I had woken in the night with an appalling sense of shame and disquiet. If I could itemise the attributes of my grief, and print them in a journal, I might do the world a general service. I suspect it is hard to remember grief, and it is certainly invisible. But it is a wailing of the soul nonetheless and I must never again underestimate its acidic force in others. If nothing else I will hoard this new knowledge in the hope that when it passes I may still retain its clinical anatomy. Thank God for those windmills.
But in the small hours of the night I awoke. I think it was that mysterious knocking again, whose source I still don't know. It is Bet beseeching me to remember her. She needn't worry. I looked over what I had written about Roseanne Clear but all I saw, all that registered, was those stupid words I had written about Saddam Hussein. I suppose it is as well I am a man of no importance, which keeps my views, especially when they are inappropriate and embarrassing, private.

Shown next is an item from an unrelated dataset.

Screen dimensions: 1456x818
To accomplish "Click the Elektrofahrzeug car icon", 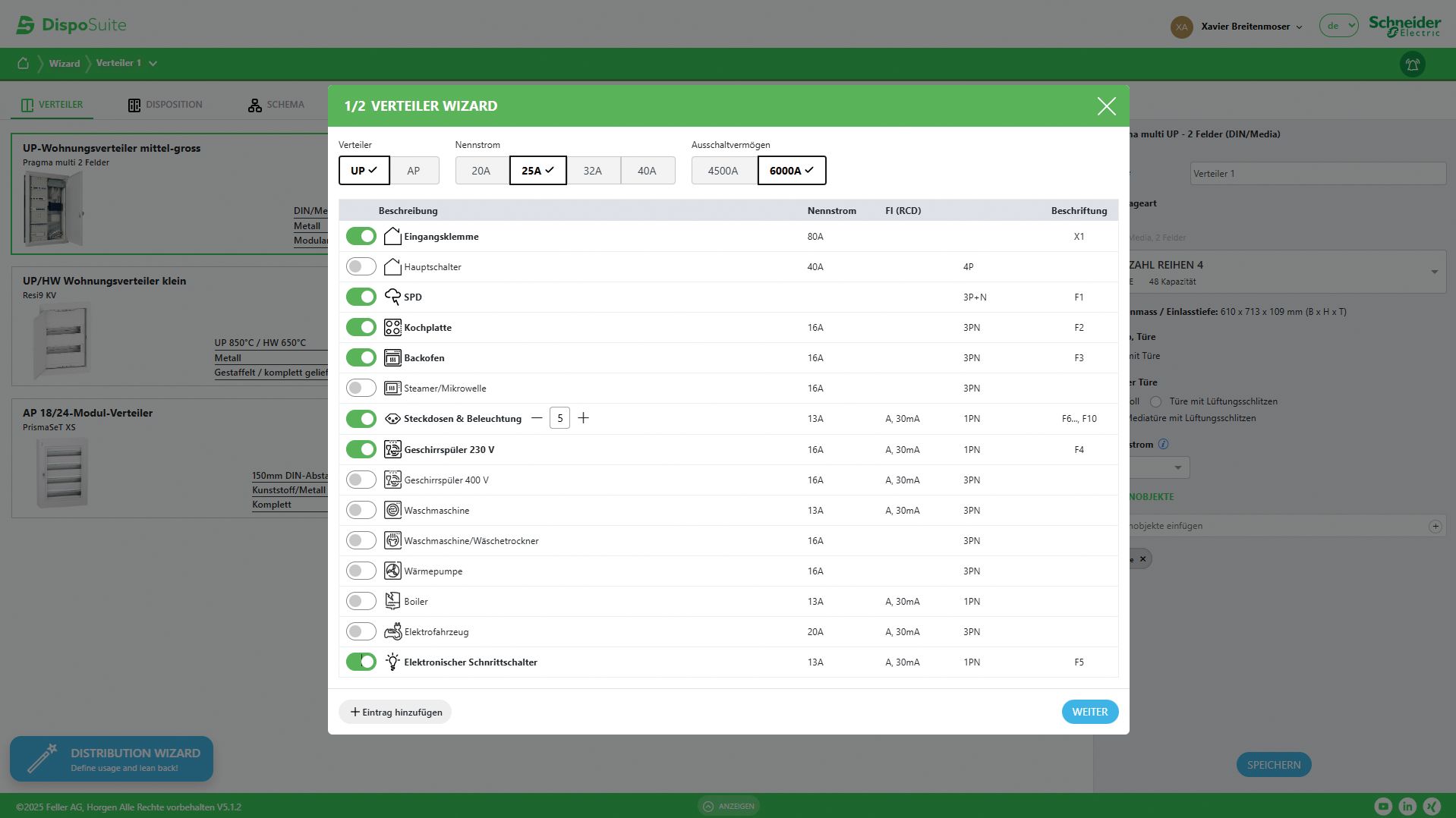I will 392,631.
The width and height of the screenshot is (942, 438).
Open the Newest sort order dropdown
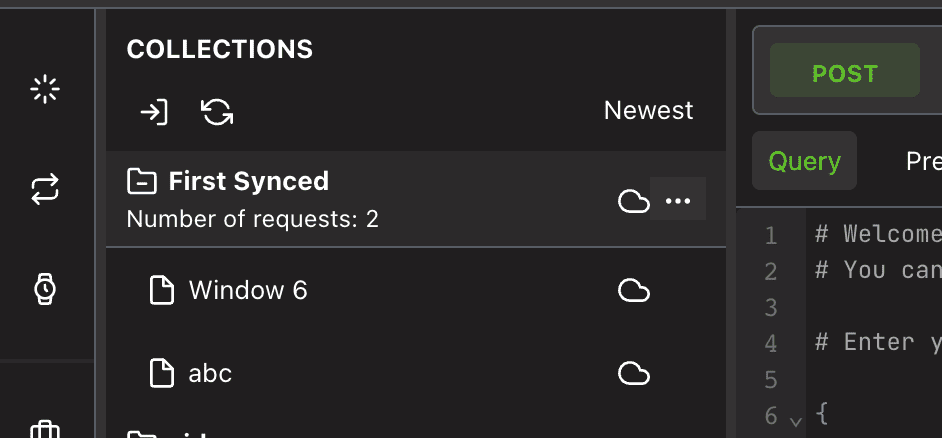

When the late Pope died I had also odd emotions then. I was deeply moved by the death of a man who had not been helpful to those of my patients who are religious, but also gay, or God help them, women. While he lived it seemed the apogee of existence was just what he was himself. But in his death he was magnificent, brave. In his death he became more democratic maybe, because death includes everything, likes everything human -can't get enough of it. Death be not proud. Well yes, but death is mighty and dreadful. The Pope made short work of it.
Too much thinking on death. Yet it is the music of our time. As the millennium passed fools like myself thought we were about to taste a century of peace. Clinton and his cigar was so much greater a man than Bush and his rifle.

 

The more I look at Fr Gaunt's deposition, the more I seem to believe it. It is because he writes well in a sort of classical way, no doubt taking his syntax and his skills from his training in Maynooth. He has a very Latinate style it seems to me, of the kind I remember distantly from struggling with Cicero at school in Cornwall. His desire, almost his anxiety in psychiatric terms, to tell the story illuminates it.